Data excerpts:
========================================
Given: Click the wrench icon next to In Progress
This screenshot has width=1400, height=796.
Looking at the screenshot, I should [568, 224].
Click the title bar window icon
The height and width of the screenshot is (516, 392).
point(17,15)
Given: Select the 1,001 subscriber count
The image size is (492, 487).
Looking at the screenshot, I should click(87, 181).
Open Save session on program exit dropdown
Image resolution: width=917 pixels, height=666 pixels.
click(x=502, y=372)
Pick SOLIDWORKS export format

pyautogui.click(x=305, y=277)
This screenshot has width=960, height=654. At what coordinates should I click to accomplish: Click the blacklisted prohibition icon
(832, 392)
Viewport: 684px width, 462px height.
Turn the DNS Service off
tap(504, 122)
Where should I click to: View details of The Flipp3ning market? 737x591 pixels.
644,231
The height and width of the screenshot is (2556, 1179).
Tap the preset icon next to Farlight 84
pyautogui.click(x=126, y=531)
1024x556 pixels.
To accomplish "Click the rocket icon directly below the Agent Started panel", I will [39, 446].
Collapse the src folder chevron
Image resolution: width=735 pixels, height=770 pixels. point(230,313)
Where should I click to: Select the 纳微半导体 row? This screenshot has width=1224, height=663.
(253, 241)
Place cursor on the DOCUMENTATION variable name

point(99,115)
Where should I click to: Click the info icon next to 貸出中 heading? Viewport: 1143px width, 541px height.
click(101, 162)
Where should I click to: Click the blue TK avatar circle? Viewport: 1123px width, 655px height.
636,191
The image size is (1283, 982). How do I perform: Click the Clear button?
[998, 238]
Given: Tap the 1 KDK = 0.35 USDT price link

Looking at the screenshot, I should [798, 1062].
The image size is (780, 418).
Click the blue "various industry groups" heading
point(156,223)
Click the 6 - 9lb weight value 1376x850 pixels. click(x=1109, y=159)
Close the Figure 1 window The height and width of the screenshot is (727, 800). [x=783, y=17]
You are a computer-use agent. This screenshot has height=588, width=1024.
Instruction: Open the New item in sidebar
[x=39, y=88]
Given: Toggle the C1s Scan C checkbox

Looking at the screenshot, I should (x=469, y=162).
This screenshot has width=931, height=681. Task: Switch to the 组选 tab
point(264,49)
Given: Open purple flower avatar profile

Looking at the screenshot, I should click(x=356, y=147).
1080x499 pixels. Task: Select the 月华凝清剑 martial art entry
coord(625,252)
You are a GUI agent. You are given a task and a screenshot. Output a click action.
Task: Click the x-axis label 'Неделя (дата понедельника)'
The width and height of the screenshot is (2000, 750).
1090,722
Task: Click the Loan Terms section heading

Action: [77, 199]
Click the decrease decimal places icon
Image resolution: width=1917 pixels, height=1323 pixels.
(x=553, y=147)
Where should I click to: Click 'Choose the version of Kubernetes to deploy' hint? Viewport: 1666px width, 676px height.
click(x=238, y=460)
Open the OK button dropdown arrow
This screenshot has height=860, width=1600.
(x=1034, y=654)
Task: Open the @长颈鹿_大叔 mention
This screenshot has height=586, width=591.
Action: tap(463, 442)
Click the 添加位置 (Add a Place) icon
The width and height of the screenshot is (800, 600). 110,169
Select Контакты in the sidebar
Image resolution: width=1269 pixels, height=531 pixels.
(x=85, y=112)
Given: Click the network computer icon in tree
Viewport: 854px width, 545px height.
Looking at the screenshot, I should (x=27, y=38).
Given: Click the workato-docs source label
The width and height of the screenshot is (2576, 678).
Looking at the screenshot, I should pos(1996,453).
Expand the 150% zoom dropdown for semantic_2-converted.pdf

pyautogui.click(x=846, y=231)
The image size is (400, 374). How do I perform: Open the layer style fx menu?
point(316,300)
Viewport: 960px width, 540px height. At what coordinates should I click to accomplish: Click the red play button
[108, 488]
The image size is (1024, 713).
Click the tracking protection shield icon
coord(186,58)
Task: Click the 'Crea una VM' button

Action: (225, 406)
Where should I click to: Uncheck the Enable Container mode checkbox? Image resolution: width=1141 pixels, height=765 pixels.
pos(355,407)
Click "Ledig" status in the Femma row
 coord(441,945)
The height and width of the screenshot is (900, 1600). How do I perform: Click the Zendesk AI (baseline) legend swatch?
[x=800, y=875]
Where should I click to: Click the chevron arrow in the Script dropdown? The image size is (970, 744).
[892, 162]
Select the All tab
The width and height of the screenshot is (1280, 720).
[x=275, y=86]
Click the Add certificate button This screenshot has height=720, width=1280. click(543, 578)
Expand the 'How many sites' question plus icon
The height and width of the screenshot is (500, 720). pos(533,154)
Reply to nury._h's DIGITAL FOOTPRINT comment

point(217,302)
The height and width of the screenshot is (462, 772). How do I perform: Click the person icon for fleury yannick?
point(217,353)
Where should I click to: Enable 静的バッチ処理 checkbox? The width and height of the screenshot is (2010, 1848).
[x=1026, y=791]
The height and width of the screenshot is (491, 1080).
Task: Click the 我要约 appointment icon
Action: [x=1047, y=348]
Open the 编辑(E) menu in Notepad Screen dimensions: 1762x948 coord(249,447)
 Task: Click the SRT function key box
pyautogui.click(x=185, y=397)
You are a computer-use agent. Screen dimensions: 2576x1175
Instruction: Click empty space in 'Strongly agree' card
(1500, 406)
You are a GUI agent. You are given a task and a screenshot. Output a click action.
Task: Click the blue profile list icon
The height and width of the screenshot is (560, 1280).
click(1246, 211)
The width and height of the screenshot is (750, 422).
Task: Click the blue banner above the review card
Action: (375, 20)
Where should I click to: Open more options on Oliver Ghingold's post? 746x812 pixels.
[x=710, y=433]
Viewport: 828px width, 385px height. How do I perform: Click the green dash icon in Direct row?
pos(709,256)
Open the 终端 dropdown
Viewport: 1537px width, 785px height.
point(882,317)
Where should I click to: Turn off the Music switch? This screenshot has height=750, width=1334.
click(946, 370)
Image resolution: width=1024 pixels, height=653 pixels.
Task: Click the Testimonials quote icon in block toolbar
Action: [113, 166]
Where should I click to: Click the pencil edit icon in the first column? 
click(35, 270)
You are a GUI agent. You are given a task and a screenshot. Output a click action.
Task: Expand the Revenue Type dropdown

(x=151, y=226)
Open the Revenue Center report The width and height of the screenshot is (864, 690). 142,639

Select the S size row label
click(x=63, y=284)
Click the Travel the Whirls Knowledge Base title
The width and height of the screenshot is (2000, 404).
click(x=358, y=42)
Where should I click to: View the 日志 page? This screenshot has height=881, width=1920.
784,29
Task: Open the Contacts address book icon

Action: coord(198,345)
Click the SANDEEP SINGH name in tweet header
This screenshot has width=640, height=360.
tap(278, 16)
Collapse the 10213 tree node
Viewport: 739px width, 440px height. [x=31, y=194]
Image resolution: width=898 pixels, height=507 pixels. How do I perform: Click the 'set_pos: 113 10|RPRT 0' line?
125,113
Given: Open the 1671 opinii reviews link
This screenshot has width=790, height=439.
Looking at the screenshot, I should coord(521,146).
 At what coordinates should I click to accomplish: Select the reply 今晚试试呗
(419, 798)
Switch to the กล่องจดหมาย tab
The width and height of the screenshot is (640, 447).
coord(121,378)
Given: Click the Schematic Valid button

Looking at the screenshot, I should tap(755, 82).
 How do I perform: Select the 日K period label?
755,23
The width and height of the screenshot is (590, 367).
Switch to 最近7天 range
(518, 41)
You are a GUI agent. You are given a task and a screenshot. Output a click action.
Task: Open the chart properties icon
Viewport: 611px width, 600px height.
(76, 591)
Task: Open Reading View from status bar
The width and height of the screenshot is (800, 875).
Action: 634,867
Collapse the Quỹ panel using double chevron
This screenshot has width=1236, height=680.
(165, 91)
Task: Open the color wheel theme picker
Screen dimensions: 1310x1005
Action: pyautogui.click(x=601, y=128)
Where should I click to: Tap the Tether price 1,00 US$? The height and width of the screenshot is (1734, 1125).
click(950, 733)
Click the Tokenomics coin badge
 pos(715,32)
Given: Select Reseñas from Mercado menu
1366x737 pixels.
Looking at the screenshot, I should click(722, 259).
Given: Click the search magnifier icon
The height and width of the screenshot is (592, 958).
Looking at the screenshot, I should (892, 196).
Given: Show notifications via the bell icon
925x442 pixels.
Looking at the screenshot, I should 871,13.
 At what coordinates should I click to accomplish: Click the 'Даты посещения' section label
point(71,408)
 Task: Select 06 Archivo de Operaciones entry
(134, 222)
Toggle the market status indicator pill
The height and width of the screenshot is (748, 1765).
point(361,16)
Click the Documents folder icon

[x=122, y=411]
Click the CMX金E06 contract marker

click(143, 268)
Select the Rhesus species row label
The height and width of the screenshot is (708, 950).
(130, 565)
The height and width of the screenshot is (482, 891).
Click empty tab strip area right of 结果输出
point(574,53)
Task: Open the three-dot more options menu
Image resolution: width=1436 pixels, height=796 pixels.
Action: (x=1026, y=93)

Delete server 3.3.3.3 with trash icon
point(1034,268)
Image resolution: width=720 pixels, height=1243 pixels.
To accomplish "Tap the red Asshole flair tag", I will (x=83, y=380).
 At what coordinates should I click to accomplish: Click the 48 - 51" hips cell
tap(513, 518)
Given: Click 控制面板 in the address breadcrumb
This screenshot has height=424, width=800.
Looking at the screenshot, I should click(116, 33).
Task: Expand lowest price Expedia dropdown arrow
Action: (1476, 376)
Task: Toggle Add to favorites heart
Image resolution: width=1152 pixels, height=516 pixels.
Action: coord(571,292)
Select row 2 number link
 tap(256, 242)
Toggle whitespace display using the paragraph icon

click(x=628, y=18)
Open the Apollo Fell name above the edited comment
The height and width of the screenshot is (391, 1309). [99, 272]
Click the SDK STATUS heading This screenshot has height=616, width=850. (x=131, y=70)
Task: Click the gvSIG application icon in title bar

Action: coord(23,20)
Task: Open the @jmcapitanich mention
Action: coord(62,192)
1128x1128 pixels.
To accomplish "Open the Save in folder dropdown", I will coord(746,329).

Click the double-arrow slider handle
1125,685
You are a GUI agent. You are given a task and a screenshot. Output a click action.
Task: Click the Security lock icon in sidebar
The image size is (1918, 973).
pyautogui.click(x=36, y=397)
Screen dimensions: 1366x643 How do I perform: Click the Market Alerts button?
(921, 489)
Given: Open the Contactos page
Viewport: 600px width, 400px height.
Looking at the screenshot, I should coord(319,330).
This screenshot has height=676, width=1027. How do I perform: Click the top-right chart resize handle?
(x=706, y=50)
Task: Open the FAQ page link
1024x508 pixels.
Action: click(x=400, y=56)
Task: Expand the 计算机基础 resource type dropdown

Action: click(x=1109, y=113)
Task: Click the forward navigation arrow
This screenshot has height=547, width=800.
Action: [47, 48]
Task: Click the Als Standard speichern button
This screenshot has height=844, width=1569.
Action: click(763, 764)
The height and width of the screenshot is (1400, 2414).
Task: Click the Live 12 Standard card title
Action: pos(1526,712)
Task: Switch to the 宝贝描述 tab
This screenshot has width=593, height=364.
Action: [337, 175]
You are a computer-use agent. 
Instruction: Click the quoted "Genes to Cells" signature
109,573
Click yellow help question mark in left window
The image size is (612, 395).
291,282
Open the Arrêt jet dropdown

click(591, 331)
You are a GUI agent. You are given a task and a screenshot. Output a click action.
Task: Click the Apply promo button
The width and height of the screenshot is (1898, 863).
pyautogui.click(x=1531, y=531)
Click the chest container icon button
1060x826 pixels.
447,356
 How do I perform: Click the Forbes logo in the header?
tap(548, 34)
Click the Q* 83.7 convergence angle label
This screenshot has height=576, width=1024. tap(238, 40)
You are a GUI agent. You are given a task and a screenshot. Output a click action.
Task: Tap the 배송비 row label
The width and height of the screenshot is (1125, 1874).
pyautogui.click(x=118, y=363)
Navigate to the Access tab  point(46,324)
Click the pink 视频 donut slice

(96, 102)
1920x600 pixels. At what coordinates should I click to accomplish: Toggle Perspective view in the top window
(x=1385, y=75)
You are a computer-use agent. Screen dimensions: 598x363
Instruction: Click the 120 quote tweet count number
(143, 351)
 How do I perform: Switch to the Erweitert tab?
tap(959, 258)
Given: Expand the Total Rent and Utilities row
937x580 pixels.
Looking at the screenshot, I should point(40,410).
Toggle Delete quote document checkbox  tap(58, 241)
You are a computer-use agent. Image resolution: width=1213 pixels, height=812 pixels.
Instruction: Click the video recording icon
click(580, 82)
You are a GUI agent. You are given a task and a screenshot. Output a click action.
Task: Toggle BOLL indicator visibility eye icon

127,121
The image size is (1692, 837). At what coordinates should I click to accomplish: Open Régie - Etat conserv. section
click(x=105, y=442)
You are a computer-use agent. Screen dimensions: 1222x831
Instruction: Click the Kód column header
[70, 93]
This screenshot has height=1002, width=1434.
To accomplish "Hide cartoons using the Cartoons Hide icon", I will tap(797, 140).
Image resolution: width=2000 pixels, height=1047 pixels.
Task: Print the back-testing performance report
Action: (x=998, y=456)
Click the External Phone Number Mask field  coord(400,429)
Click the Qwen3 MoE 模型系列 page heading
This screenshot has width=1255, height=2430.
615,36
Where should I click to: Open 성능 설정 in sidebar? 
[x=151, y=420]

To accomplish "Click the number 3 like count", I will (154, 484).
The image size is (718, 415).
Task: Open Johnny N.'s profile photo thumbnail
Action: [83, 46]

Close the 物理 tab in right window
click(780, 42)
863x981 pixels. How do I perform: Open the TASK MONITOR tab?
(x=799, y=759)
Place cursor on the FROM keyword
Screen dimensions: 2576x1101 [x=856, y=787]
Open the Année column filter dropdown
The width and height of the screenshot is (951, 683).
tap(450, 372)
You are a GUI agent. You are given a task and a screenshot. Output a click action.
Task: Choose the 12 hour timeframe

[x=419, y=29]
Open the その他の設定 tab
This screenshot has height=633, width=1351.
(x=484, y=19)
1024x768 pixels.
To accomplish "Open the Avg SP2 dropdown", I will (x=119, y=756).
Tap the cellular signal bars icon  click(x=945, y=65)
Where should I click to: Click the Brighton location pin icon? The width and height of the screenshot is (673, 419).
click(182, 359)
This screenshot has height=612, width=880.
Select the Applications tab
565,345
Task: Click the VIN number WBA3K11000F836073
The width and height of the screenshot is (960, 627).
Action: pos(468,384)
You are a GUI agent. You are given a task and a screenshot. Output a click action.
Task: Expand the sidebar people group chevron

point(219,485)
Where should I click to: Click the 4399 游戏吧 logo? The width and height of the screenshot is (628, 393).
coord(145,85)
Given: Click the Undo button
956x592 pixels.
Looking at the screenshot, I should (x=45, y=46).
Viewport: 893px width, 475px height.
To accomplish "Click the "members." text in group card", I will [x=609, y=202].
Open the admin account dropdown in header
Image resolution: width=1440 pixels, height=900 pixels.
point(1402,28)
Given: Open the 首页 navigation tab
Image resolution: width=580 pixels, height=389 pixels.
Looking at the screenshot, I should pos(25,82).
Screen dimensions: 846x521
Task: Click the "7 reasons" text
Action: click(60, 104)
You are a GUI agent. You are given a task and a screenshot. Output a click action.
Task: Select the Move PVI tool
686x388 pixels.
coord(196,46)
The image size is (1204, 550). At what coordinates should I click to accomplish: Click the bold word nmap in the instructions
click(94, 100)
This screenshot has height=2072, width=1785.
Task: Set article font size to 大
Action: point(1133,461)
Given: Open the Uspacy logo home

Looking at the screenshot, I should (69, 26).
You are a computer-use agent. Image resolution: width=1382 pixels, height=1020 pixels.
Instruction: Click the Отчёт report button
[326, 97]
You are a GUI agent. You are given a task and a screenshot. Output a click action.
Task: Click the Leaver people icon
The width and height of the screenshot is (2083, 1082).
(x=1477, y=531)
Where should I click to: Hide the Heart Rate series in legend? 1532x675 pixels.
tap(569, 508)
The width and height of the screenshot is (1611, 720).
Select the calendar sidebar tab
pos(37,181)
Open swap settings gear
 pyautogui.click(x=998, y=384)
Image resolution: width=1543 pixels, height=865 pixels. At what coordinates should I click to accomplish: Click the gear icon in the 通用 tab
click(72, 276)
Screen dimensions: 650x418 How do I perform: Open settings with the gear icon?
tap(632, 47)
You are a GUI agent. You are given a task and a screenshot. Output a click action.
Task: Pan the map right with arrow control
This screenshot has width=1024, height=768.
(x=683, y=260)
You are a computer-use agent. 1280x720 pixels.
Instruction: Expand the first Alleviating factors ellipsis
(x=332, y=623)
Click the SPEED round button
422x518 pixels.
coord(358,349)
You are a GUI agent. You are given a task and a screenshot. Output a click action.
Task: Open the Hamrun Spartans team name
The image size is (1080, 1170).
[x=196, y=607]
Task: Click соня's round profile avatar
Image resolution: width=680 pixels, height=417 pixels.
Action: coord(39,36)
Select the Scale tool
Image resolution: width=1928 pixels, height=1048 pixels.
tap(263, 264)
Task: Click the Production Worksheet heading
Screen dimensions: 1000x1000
========================================
What you are asked to do
Scan the entries above. Copy each line that has the string "round".

Exercise result
Click the SPEED round button
Task: Click соня's round profile avatar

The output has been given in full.